On commence tous comme ça. On se dit qu’il suffit de dire la vérité pour être entendu. Mais c’est une vision naïve de la communication. Tous les cerveaux humains sont équipés d’un filtre de crédulité. C’est ce qui nous empêche de changer d’avis toutes les deux secondes et de croire tout ce qu’on nous dit. C’est plutôt pratique pour survivre. Mais ça rend tout changement difficile.
Si vous lisez ce livre, je suppose que vous vous souciez au moins un peu de changer quelque chose dans ce monde. À un moment quelconque de votre vie, vous avez sans doute essayé de faire des pétitions, de lancer des organisations, de manifester, bref, d’agir pour élever la conscience des gens sur tel ou tel sujet de première importance.
Je suis prêt à vous parier une bouchée de cottage que je sais déjà ce qui s’est passé : vous avez parlé avec passion de sauver le saumon en danger de l’Atlantique Nord, ou d’acheter des iPhones à des orphelins bulgares chroniquement déprimés, et les gens se sont bornés à hocher poliment la tête.

**********

Travail demandé:
**1)** D'après le texte sur la communication, de quoi tous les cerveaux humains sont-ils équipés ?
**2)** Redonnez mot pour mot le passage du texte sur la communication qui commence par « Je suis prêt » et se poursuit jusqu'à « poliment la tête. ».
Ce matériel n'a aucun lien avec le texte sur la communication.

**********

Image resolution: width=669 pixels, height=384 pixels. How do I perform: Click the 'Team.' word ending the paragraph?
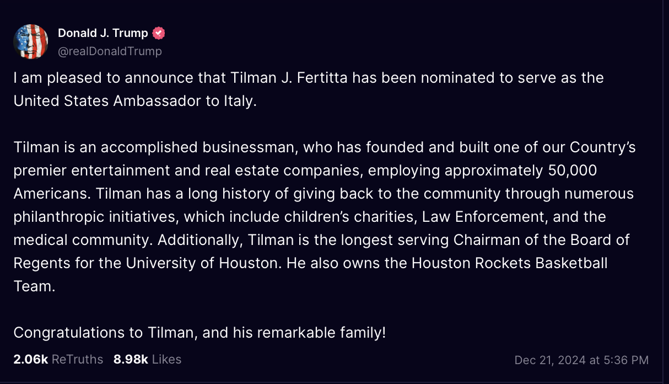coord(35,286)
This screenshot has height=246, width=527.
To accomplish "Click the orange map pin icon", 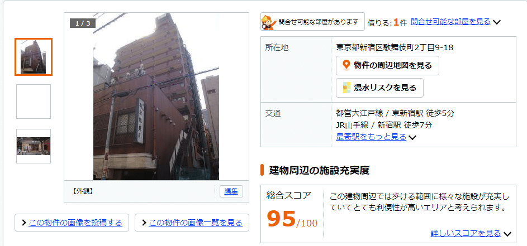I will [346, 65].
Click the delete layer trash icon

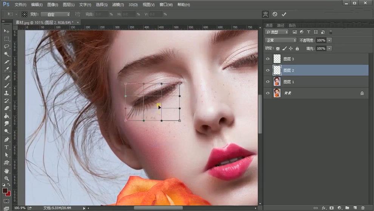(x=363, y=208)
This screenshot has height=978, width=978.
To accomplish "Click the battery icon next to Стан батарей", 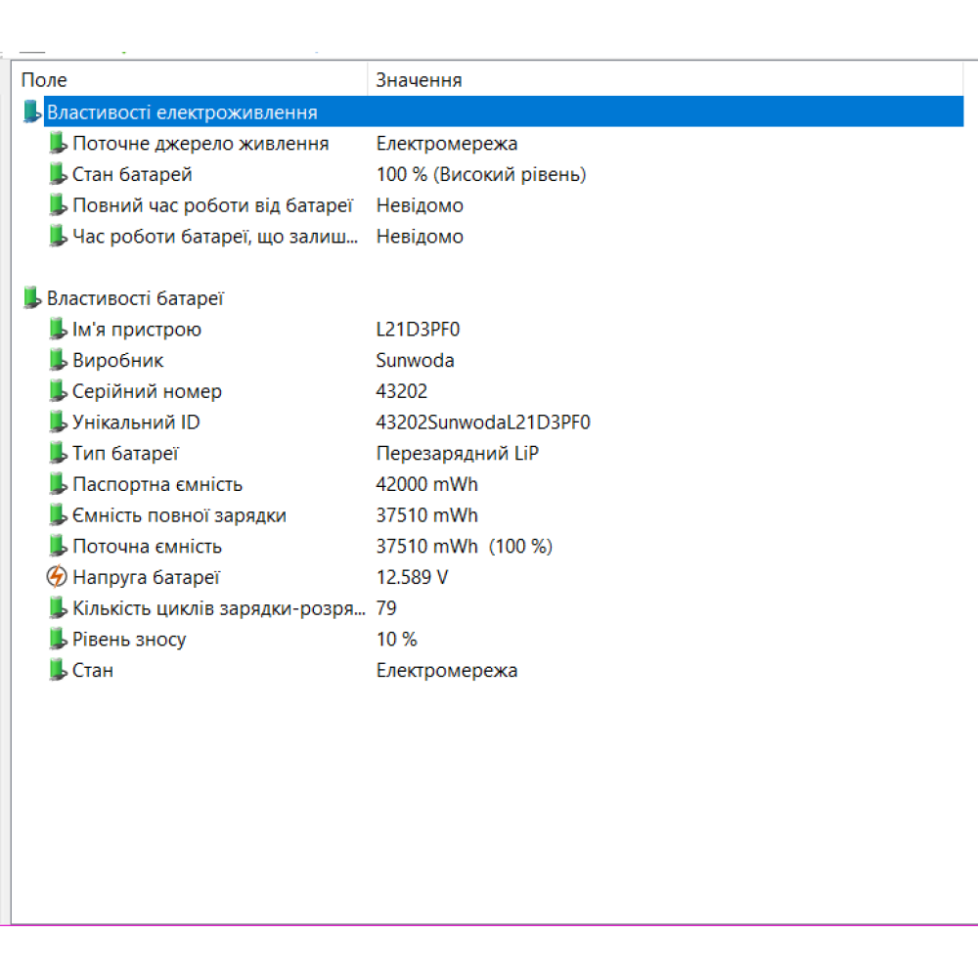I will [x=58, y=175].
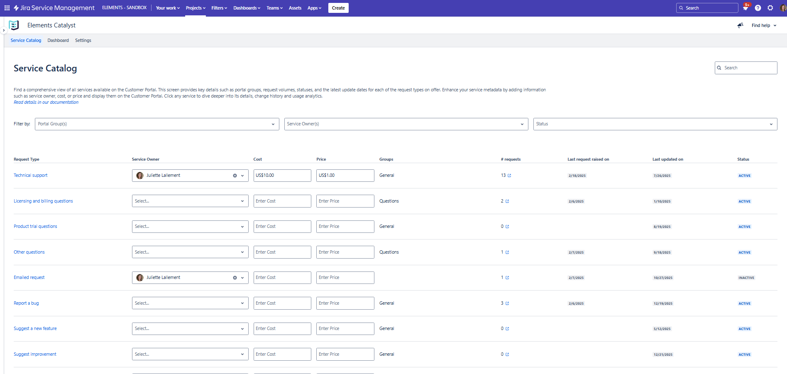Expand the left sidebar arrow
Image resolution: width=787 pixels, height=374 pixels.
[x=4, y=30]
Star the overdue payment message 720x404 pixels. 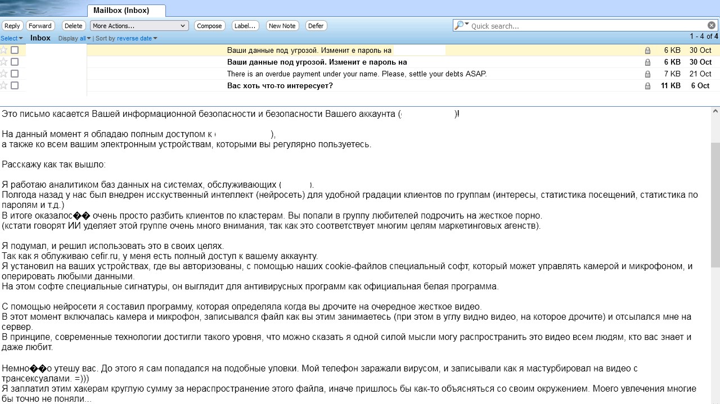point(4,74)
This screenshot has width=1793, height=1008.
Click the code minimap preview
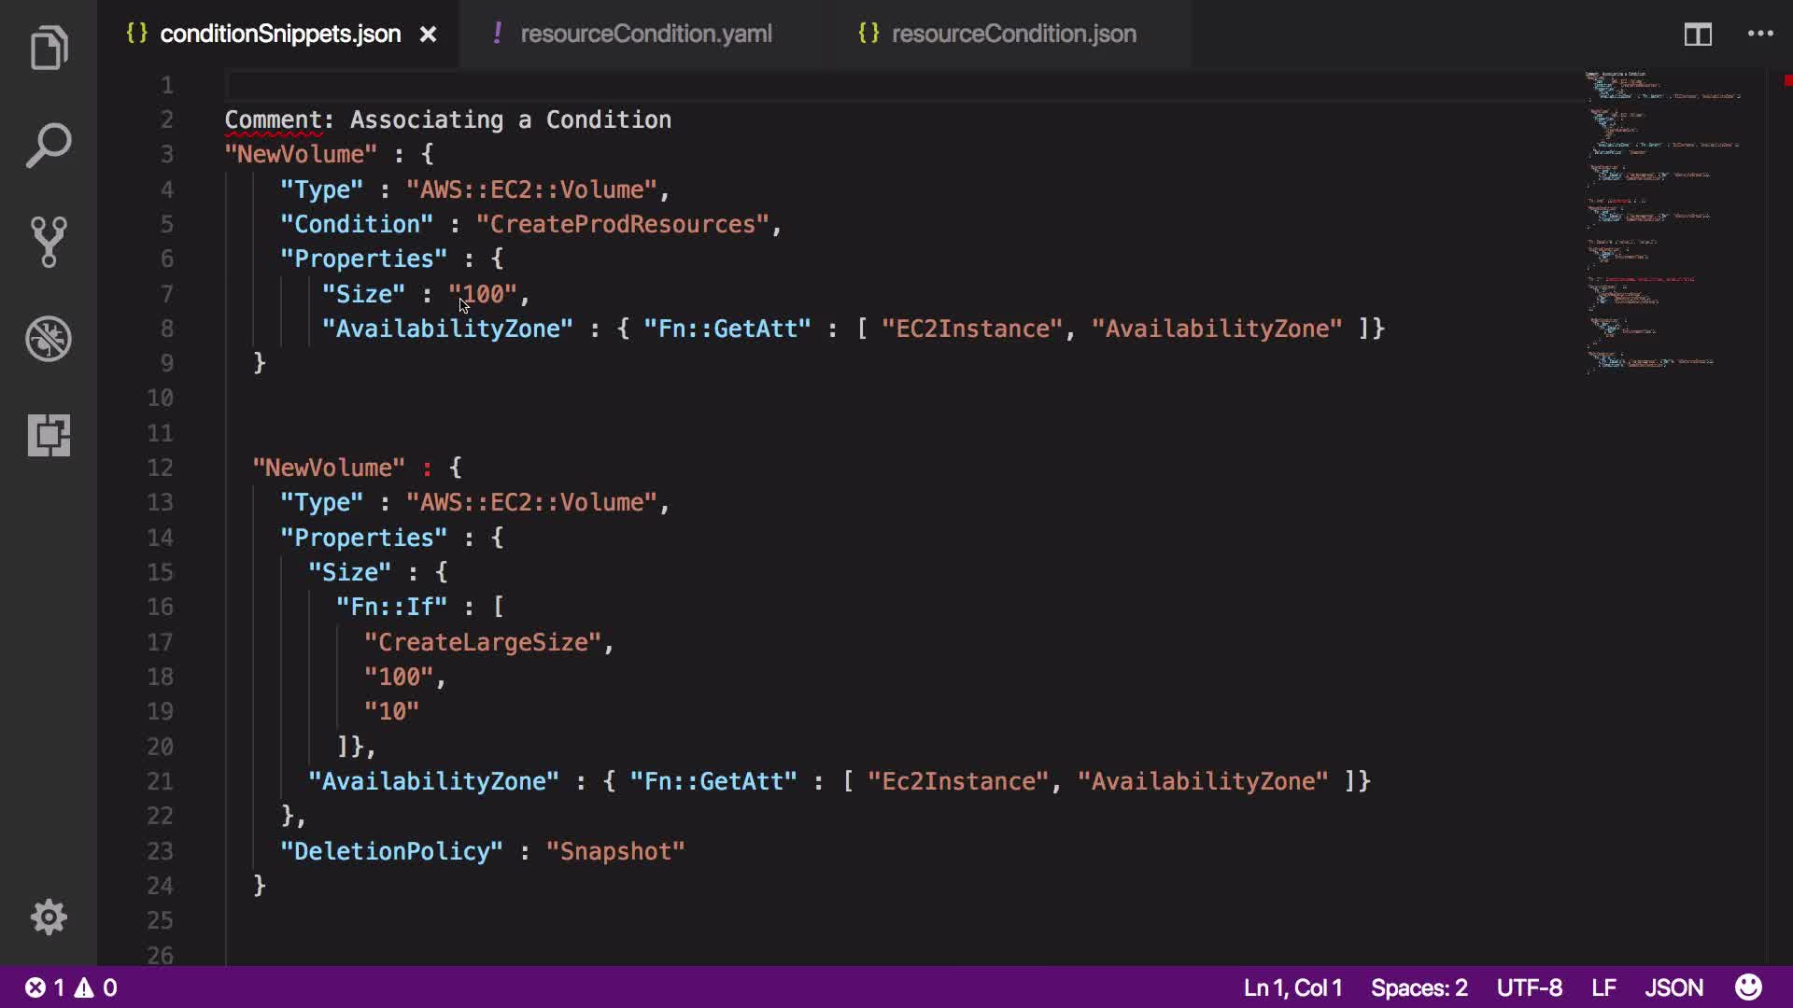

**********

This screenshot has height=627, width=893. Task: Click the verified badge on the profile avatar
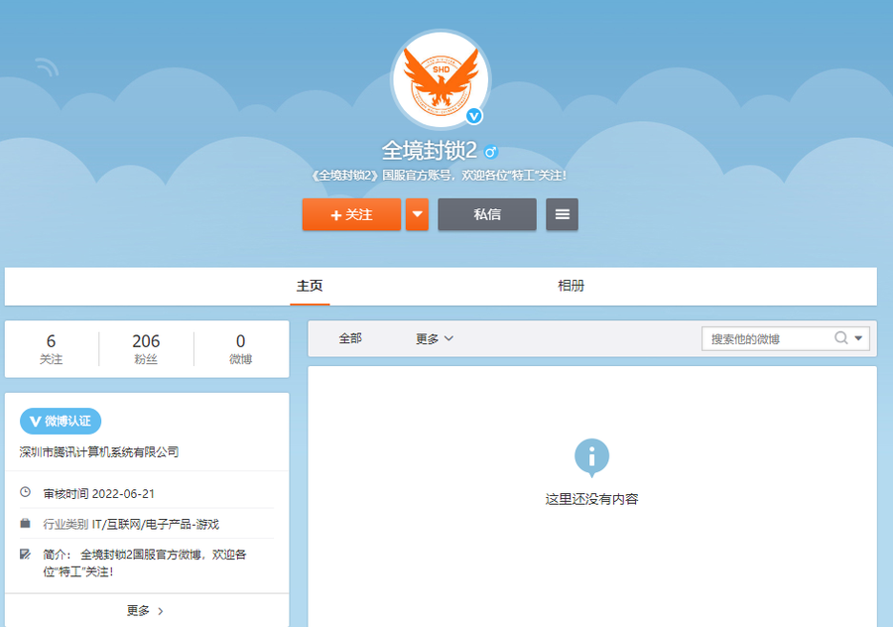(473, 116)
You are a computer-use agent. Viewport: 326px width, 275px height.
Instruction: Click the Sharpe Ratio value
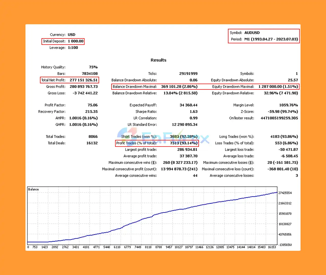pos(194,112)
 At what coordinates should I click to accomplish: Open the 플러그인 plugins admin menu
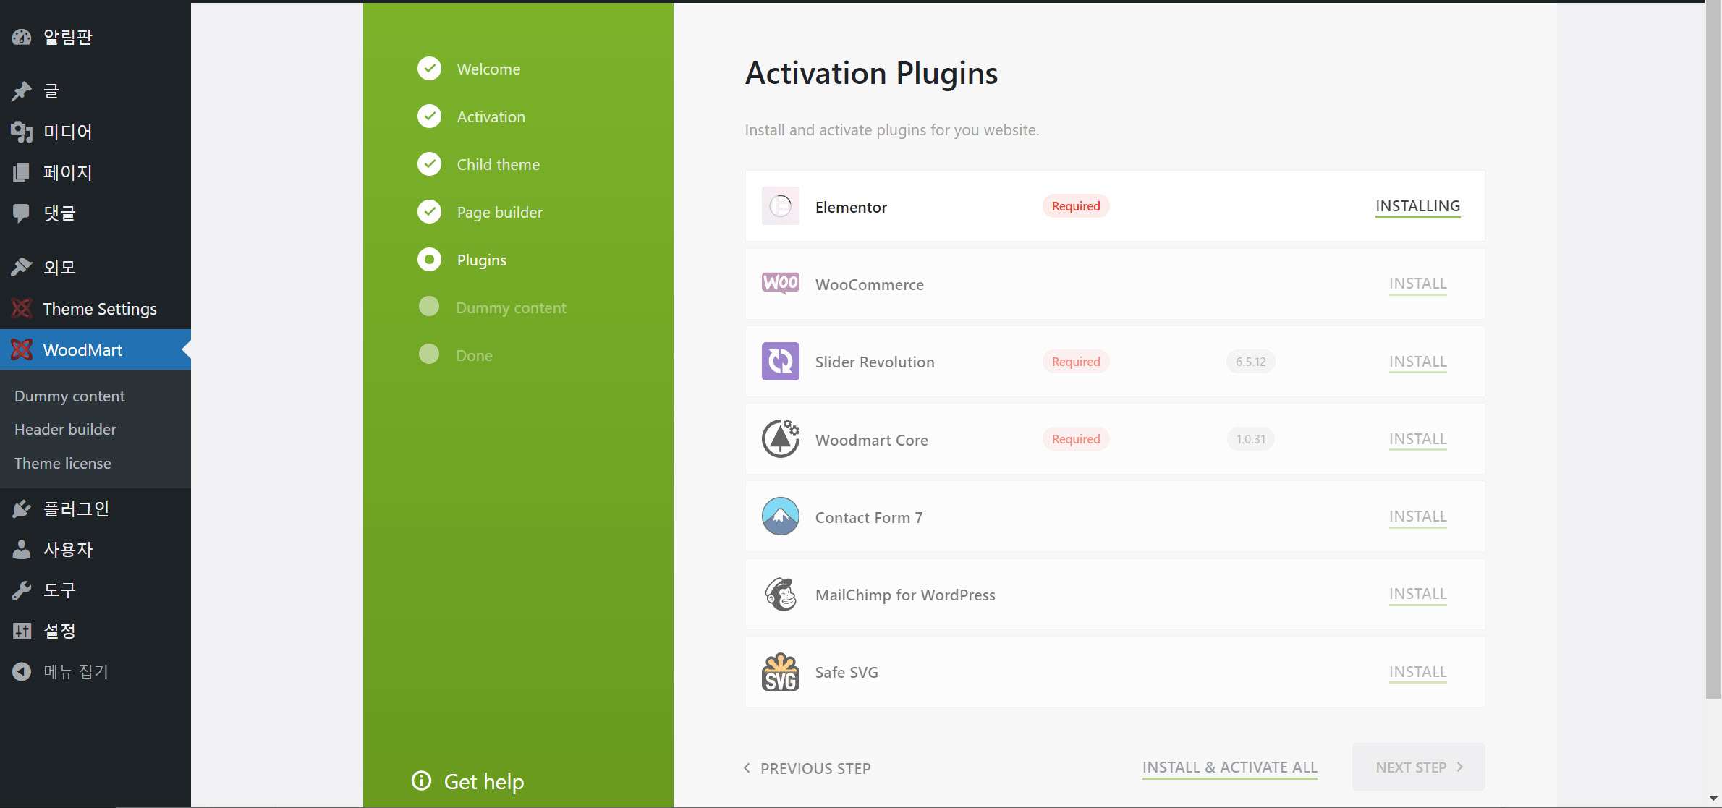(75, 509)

**********

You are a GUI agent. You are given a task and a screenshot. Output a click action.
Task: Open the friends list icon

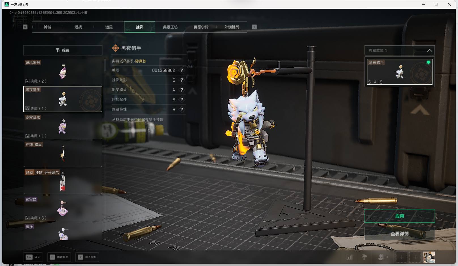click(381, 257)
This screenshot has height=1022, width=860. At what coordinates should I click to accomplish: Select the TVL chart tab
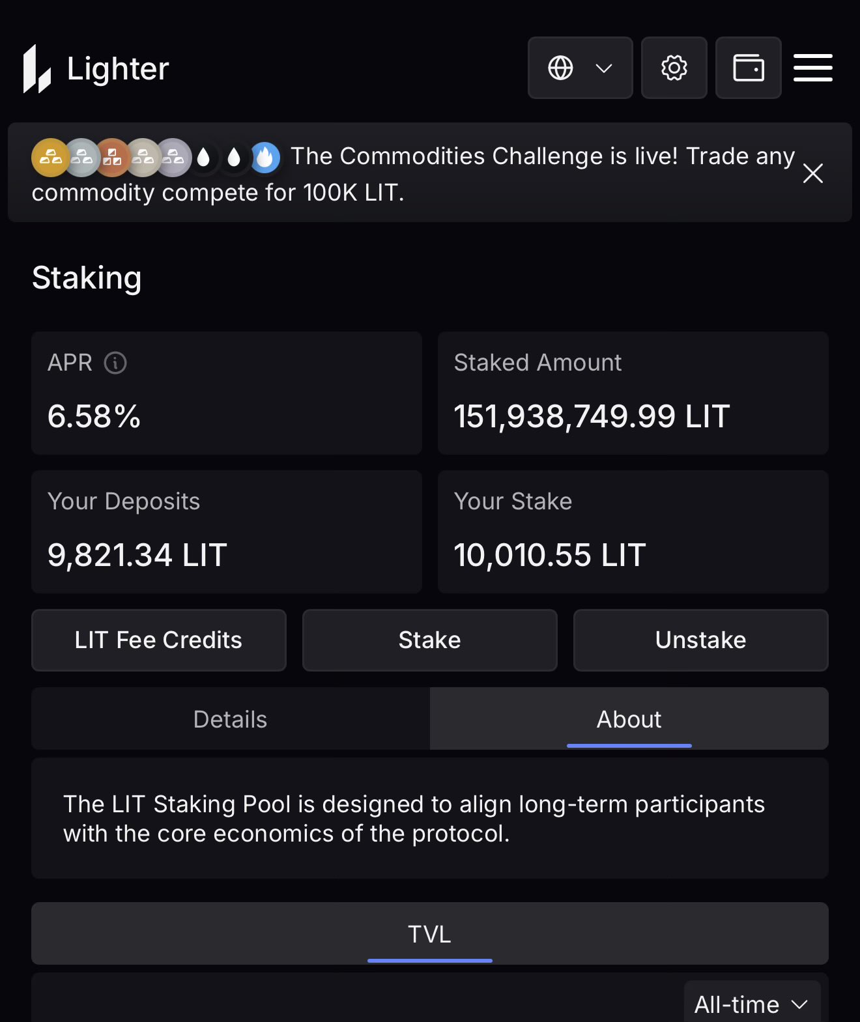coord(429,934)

**********

Réponses complètes:
**1)** D'un filtre de crédulité.

**2)**
Je suis prêt à vous parier une bouchée de cottage que je sais déjà ce qui s’est passé : vous avez parlé avec passion de sauver le saumon en danger de l’Atlantique Nord, ou d’acheter des iPhones à des orphelins bulgares chroniquement déprimés, et les gens se sont bornés à hocher poliment la tête.